In the incident in Chino, about 40 miles east of Los Angeles, the video appears to show a deputy ordering 21-year-old Elio Carrion to his feet, then shooting him as he tries to stand. Carrion, an Air Force policeman who recently returned from Iraq, underwent surgery for wounds to his chest, ribs and leg and was listed in good condition Wednesday at the hospital.

Carrion was a passenger in a Corvette, which crashed following a brief chase that ended when the car crashed into a wall, authorities said.

Authorities said no weapons were found on Carrion or the driver, Luis Escobedo. Neither man has been charged.

Escobedo said he and Carrion were trying to cooperate with the deputy.

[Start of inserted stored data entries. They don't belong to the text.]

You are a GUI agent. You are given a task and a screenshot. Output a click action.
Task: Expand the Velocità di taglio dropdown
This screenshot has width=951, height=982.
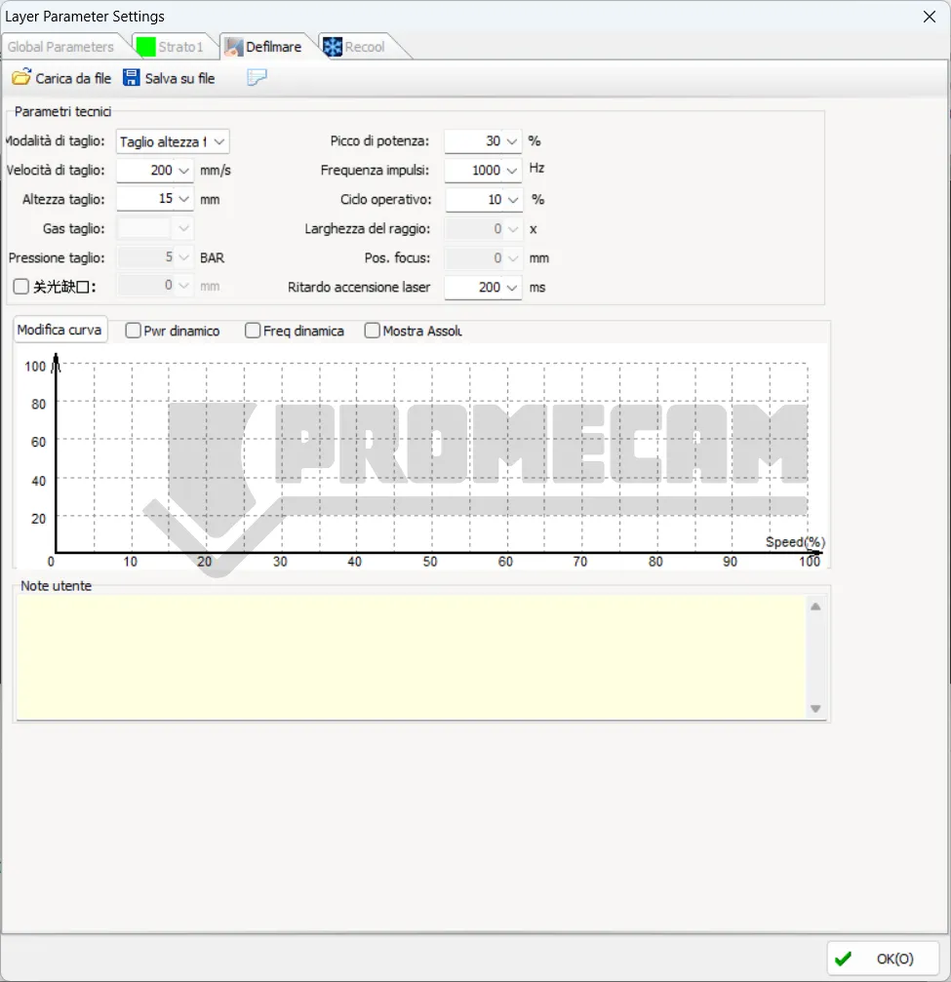click(184, 171)
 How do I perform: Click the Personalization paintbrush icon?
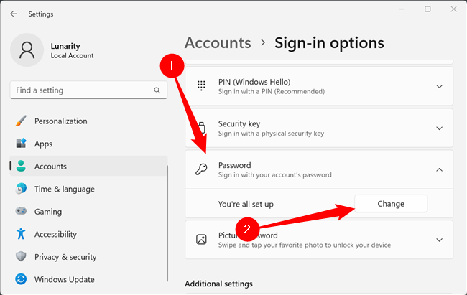point(21,121)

"We were trying to explain to him, we were not armed," he told reporters. "Elio had nothing to do with this. This is why I want to apologize to his family for what happened."

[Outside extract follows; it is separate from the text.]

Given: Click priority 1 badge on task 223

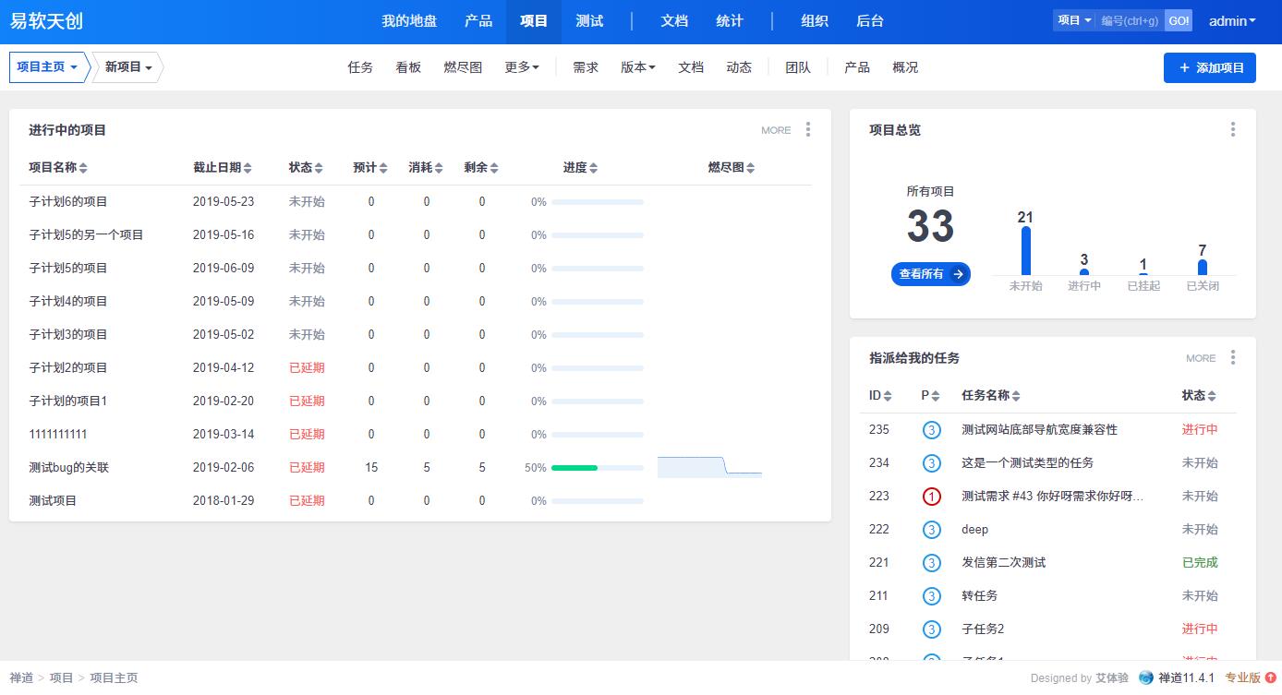Looking at the screenshot, I should point(931,497).

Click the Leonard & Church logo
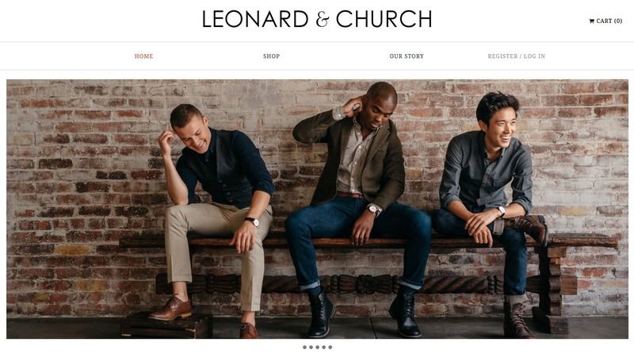point(317,19)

The deputy, whose name was not released, has been on the force for about 10 years, sheriff's spokeswoman Jodi Miller said. He was placed on paid administrative leave, a routine procedure in officer-involved shootings.

The FBI was investigating possible civil rights violations.

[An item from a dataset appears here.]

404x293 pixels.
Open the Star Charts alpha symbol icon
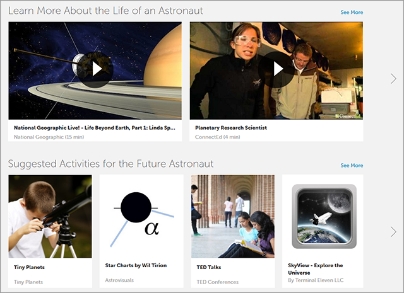click(x=141, y=216)
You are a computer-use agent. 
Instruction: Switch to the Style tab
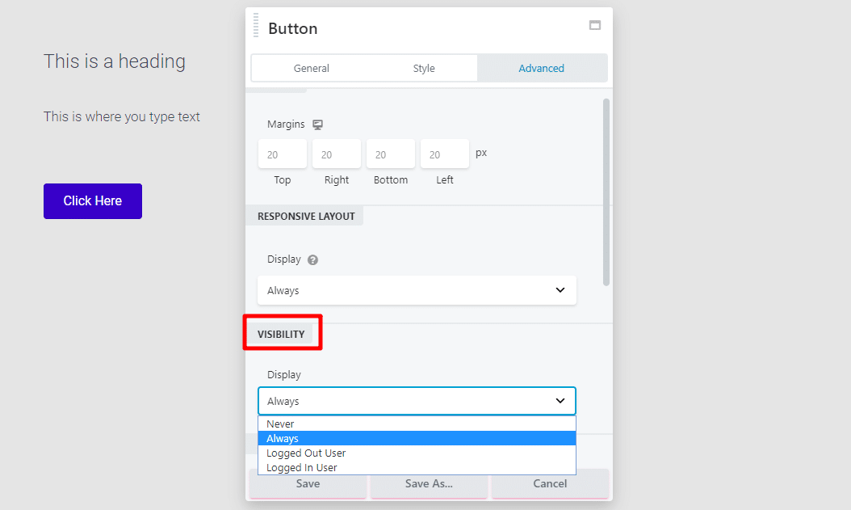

The impact of video in confrontation investigations emerged after the 1991 taped beating of black motorist Rodney King, which resulted in riots after four white Los Angeles police officers were acquitted of state charges.

Since then, videos have played a key role in the investigation of other incidents, but remain open to wide interpretation.

In Cincinnati, a 2003 video captured officers striking a 350-pound man with nightsticks. The man, Nathaniel Jones, died. A police watchdog agency concluded officers used excessive force, but a prosecutor determined they were lawfully defending themselves when Jones began swinging at them as they tried to handcuff him.

In New Orleans, two officers were fired and a third suspended following the videotaped beating of a retired teacher in the French Quarter following Hurricane Katrina. The officers' attorney said the video didn't tell the confrontation's whole story.

A video showed a police officer in Inglewood slamming the face of a handcuffed 16-year-old boy into a patrol car in 2002. A criminal charge against the officer, Jeremy Morse, was dismissed after two juries deadlocked.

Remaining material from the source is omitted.